This is really cool. I'd love to see some sort of visual front end where you can set up your timeline and change position, tweening, and the like. I wonder how practical an exporter for After Effects would be? If this is made more accessible for artists, that would be awesome.


I haven't used this, but you might want to check out Bodymovin:

http://codepen.io/airnan/details/PqjwYM/ https://github.com/bodymovin/bodymovin


You can use XML Gibson (http://aescripts.com/xml-gibson) to export animations


The tutorial section is broken as hell, unfortunately.


I second that, the links on the sidebar are not clickable.


Same here, I can only see "Easing / Path Easing".


Works fine for me in Chrome.


Windows 10/Chrome 47(x64) links don't work for me


This is motion graphics for the web, not motion graphics for Chrome.


My statement was to confirm which browser it does work in to narrow it down.

You may want to state which browser you're having problems with to the developer instead of making a useless remark like the one you just made.


It's interesting, declarative APIs are amazing for a demo... A single function call can make literally anything possible. But when you eventually want to do something interactive, a declarative API can't work, and you need to learn a separate imperative API anyway... At which point what was the point of the declarative one in the first place?


Hm? Can you give an example where you would need to use an imperative API? Plus, .run() is imperative.


Adding additional elements on tap?


As always with front-end libraries these days, my first question is: Does it play nice with React?


let's just make a wrapper :D


React generally requires more than just a wrapper, since its virtual DOM is populated in a highly controlled manner that libraries need to follow. But you can try.
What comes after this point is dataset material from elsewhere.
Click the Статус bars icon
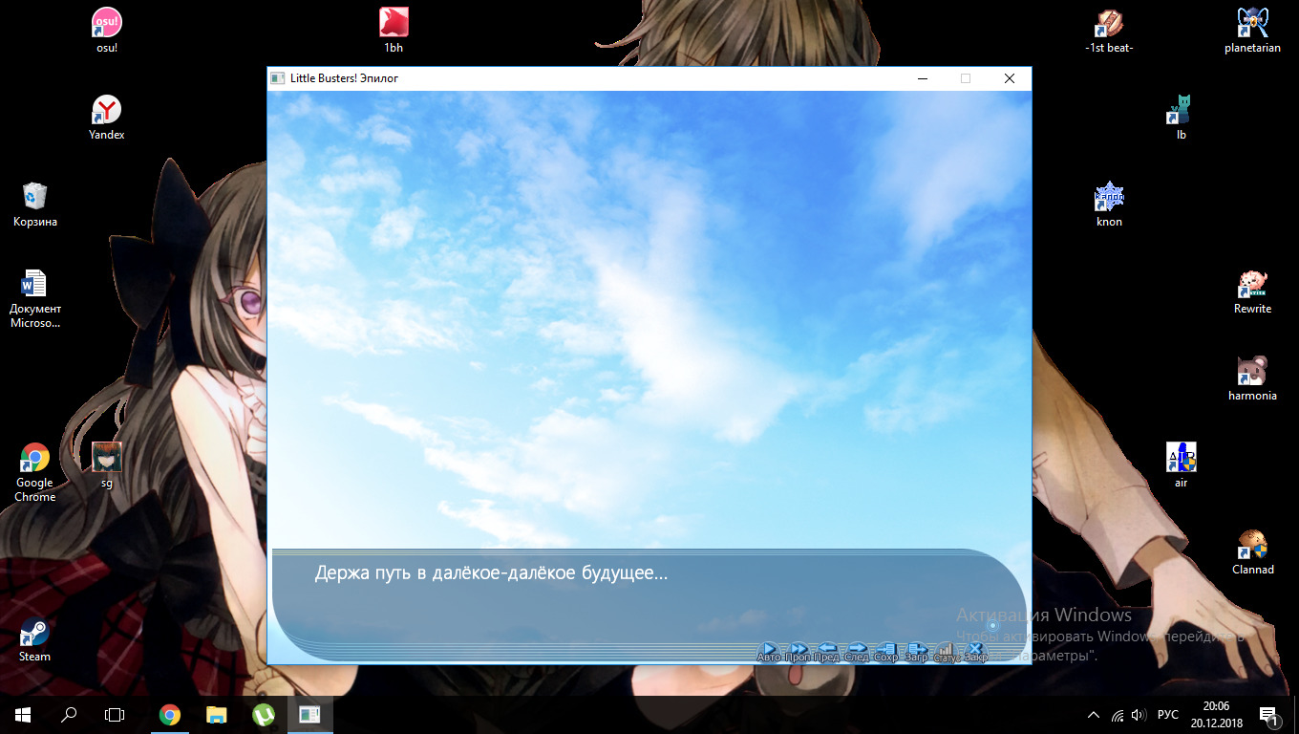Viewport: 1299px width, 734px height. tap(946, 652)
Actually it's pretty trivial. You can always just have your render function be just a static div, set a ref to the div, and do setup in componentDidMount and updates in componentWillUpdate. Since the render function will always return a trivially identical subtree, it will never change that DOM node. Of course, if your component moves in the HTML hierarchy, your animation may restart, but that's unlikely in most use cases.


Depends. Animation tends to be about transitions, so you want to transition between elements. For that you need to handle the virtual DOM.
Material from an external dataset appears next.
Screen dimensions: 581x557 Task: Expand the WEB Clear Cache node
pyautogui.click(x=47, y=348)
Twitter's Velocity [1] wrapper is an example of something that works like this, though the authors admit their solution is not idiomatic React.
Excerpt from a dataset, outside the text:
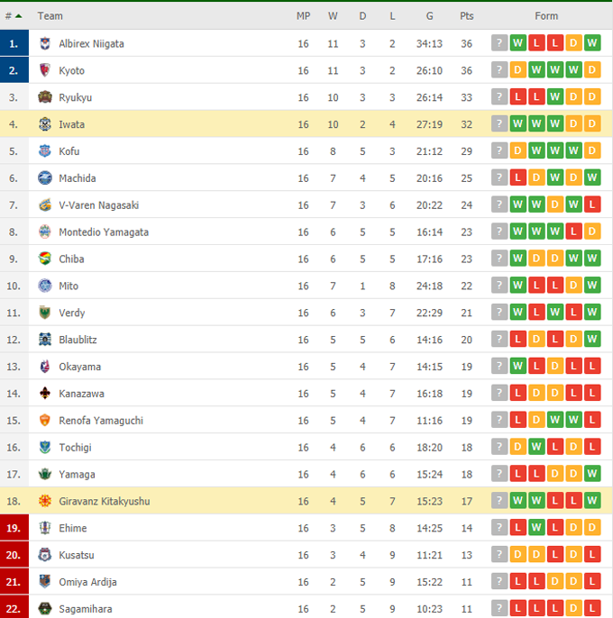The height and width of the screenshot is (618, 613).
Task: Click the Kanazawa club logo
Action: [x=45, y=394]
[1] https://github.com/twitter-fabric/velocity-react#readme


As opposed to, say, server-side graphical libraries for the web?


Well, yes.


I'll get right on that "I generated a jpeg" post then!


This is great. I've been wanting to play around with motion graphics for a while now but am kinda on the fence about learning process.

This is much more aligned with my style.


Though animations like these are nice, can somebody give some examples of svg animations that are a part of the usable interface?

For example, we have animating buttons and panels and UX elements, which I can't imagine doing in SVG.

Waiting bubbles, etc. are great, I'm just not sure of the widespread value. Happy to be shown a different view though.


Shopify uses animated svgs in the admin panel ui, they even wrote a nice blog post about it.

>A lot of the feedback we’ve gotten from front-end developers has been along the lines of “that’s cool! Did you use images or CSS for [that effect]?” In most cases, the answer was actually neither, because most of the fun graphics, animations, and effects rely heavily on SVG with a bit of JavaScript and some clever Rails helpers.

https://www.shopify.com/technology/17105760-building-year-in...


I thought the bubble demo was pretty cool: http://codepen.io/sol0mka/full/yNOage/


The new heart animation of Twitter looks like something that could've been done this way.


I think this could be used for creating explainer graphics.


I remember seeing the initial demo of this back when it was debuted. Glad to see it worked on!


its finally here. So excited to use this.